Se vuelve a su argumento en el 2000 con una interesante serie televisiva, The Great Gatsby, (El gran Gatsby: su historia), dirigida por Robert Markowitz, con Mira Sorvino y Toby Stephens en los papeles de Daysy y Gatsby.

Jenifer Jones en Suave es la noche, (Tender is the Night, Henry King,1962)
De su novela Suave es la noche, también trufada de experiencias personales, hay asimismo dos versiones, la de 1962 realizada por Henry King, con Jennifer Jones y Jason Robards, que a pesar de tratarse de un film narrado con densidad e inteligencia, al igual que sucediera en 1934 con la novela no logró despertar demasiado interés, y la dirigida en 1985 por Robert Knight para la TV americana, también bajo el mismo título de la novela, con Peter Strauss, Mary Steenburgen y Sean Young.

En 1976 se estrena The Last Tycoon (El último magnate), adaptación de su novela homónima que Harold Pinter versionó y Elia Kazan dirigió, donde desentraña ese mundo de Hollywood en que él malvivía al final escribiendo guiones.

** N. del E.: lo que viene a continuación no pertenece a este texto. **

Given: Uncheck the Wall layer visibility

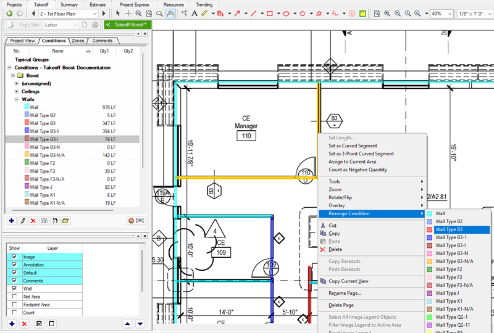Looking at the screenshot, I should 14,289.
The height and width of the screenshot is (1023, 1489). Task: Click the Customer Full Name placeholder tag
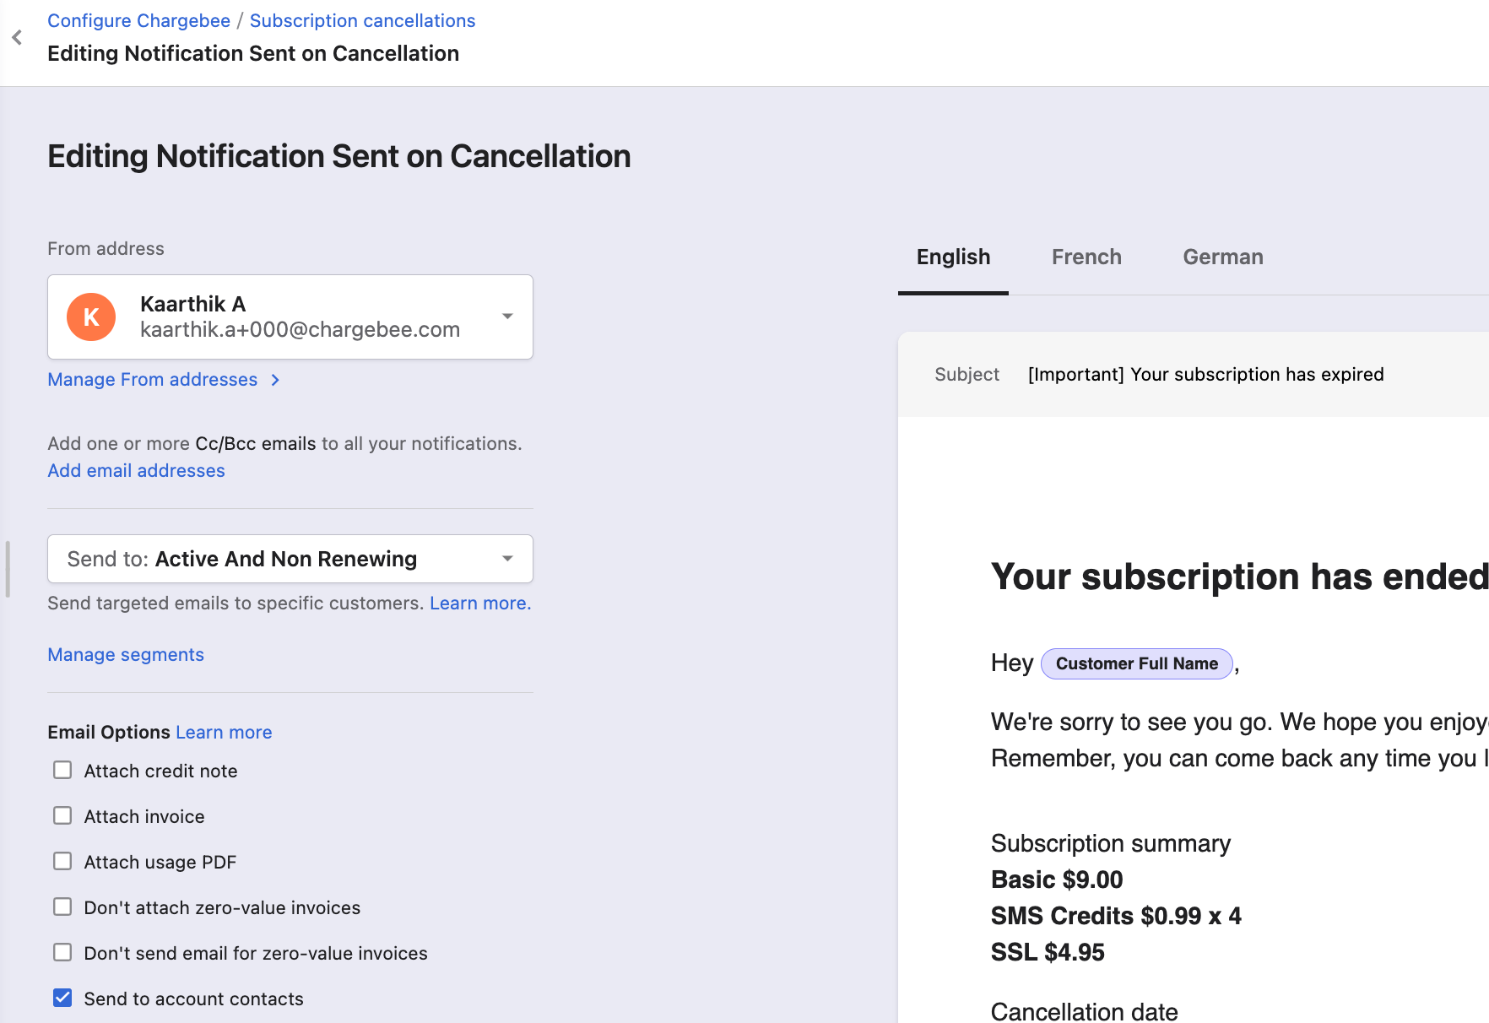click(1136, 663)
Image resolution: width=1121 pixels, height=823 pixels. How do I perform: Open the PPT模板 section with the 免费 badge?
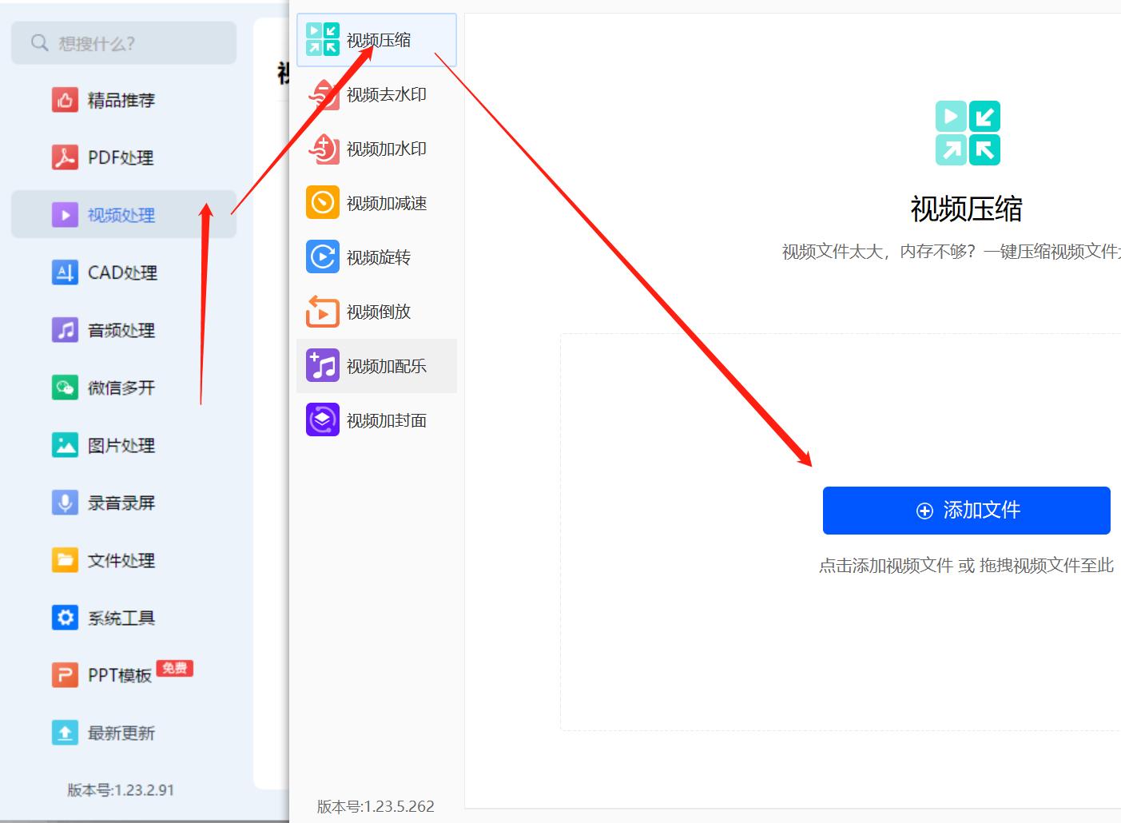coord(120,674)
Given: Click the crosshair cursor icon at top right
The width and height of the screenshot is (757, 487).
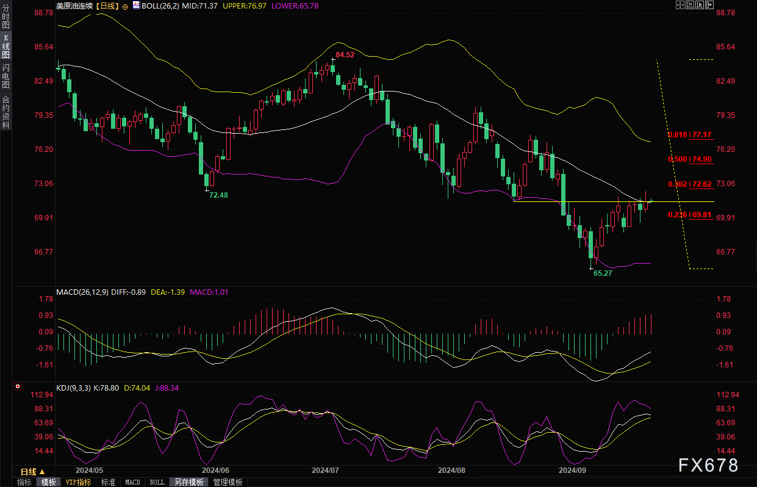Looking at the screenshot, I should (680, 5).
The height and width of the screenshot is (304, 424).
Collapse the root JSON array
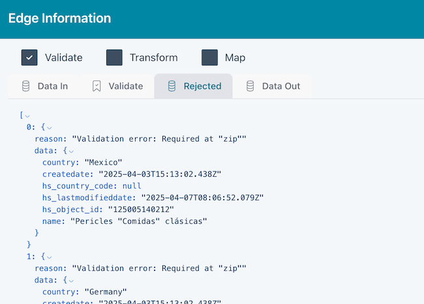(27, 115)
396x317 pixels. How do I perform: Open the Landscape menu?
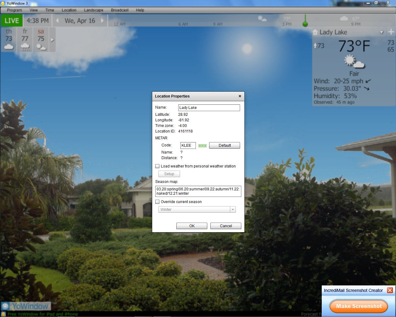click(x=93, y=10)
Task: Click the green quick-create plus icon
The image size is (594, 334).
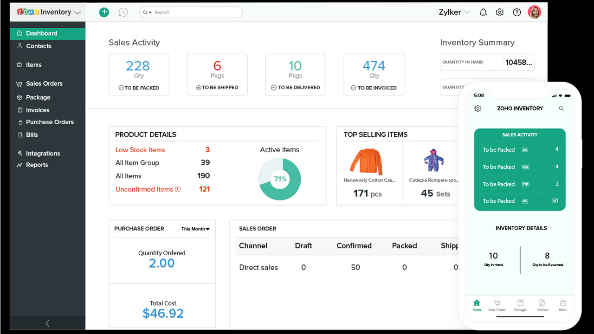Action: click(x=104, y=13)
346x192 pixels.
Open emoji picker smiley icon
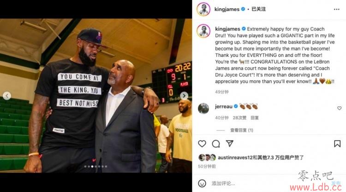point(202,183)
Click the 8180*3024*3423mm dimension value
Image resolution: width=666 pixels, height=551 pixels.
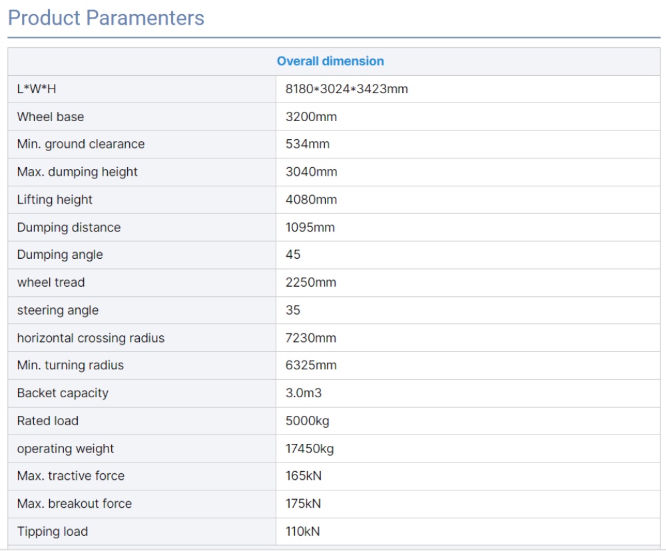point(346,89)

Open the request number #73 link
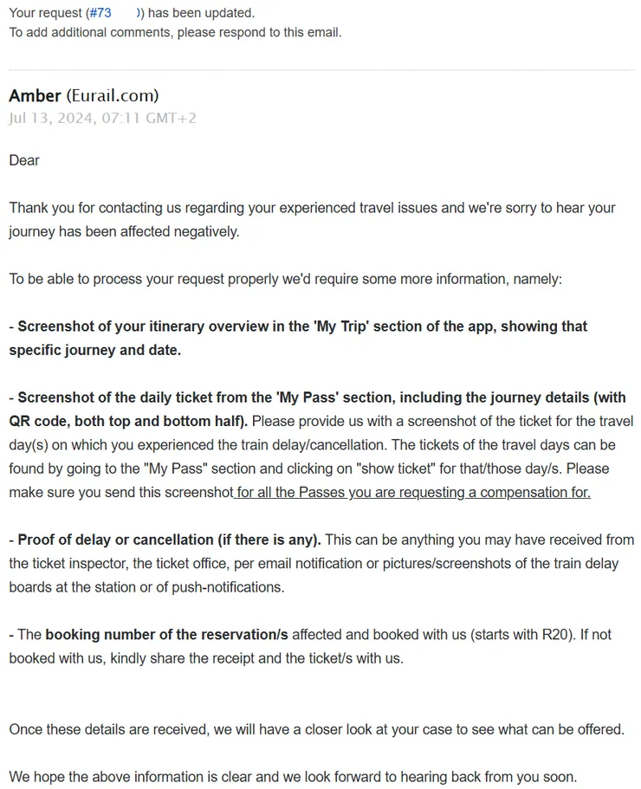coord(100,13)
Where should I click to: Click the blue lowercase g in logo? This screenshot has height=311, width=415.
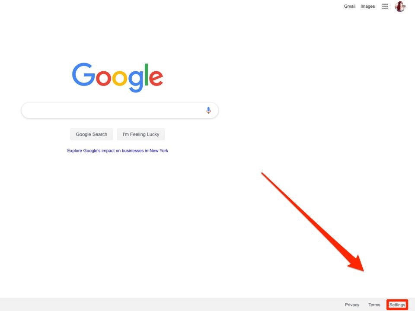pyautogui.click(x=135, y=81)
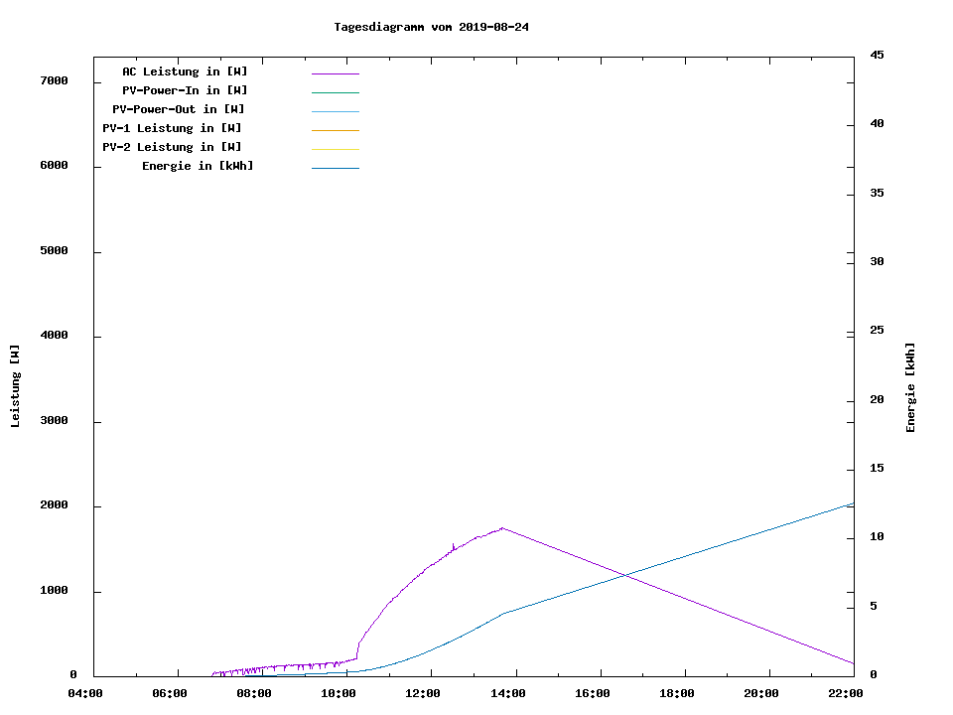Click the 14:00 tick label on the time axis
953x715 pixels.
[x=507, y=694]
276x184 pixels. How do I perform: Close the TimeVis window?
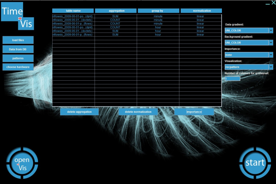pyautogui.click(x=273, y=3)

No es su historia, desde luego, pero sí es su personaje, su afán de gloria, su ambición desmedida, su fracaso amoroso… De alguna manera otra vez Gatsby con quien tanto se identificaba. La película contó con una espléndida música de Maurice Jarre, excelente fotografía, y un plantel de actores estupendos como Robert de Niro, Robert Mitchum, Jack Nicholson, Tony Curtis, Jeanne Moreau … a pesar de lo cual tampoco resultó la obra redonda que cabía esperar.

El último magnate (The last Tycoon, Elia Cazan, 1976)
Y por último en 2008 David Fincher llevó a la pantalla uno de sus cuentos, quizá el único relato de Fitzgerald en cine donde no se encuentran elementos biográficos, El curioso caso de Benjamin Button, (The courious case of Benjamin Button), con Brad Pitt como protagonista. Y esta vez, sí, alcanza un éxito clamoroso, tal vez inexplicablemente clamoroso.

Interesantes cada una de ellas, algunas geniales, salpicadas siempre de fragmentos de su vida, ricas casi todas en personajes sugestivos,  pero ninguno como esa figura de Gatsby que el cine fijó con la imagen de Redford para el recuerdo, una criatura James Gatz, alias Jay Gatsby que el talento de Scott Fitzgerald ha colocado por derecho en la nómina de las figuras literarias inmortales.

El genio precoz de Scott Fitzgerald que tanto prometía cuando se conoció A este lado del paraíso brilló por poco tiempo y su enorme talento de alguna manera se frustró. Dejó una obra importante, sí, pero también, como en sus novelas, una vaga sensación de añoranza por lo que pudo llegar a ser. Y el cine ha sabido reflejarlo.